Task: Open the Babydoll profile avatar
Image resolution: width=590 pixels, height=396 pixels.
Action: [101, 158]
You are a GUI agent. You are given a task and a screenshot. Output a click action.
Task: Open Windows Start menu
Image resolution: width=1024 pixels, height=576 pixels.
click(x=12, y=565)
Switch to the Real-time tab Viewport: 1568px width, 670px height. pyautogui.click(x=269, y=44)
----------------------------------------
Write out the whole listing once more, exactly as it reads.

### Task solution
Task: Open the Babydoll profile avatar
Image resolution: width=590 pixels, height=396 pixels.
Action: [101, 158]
You are a GUI agent. You are given a task and a screenshot. Output a click action.
Task: Open Windows Start menu
Image resolution: width=1024 pixels, height=576 pixels.
click(x=12, y=565)
Switch to the Real-time tab Viewport: 1568px width, 670px height. pyautogui.click(x=269, y=44)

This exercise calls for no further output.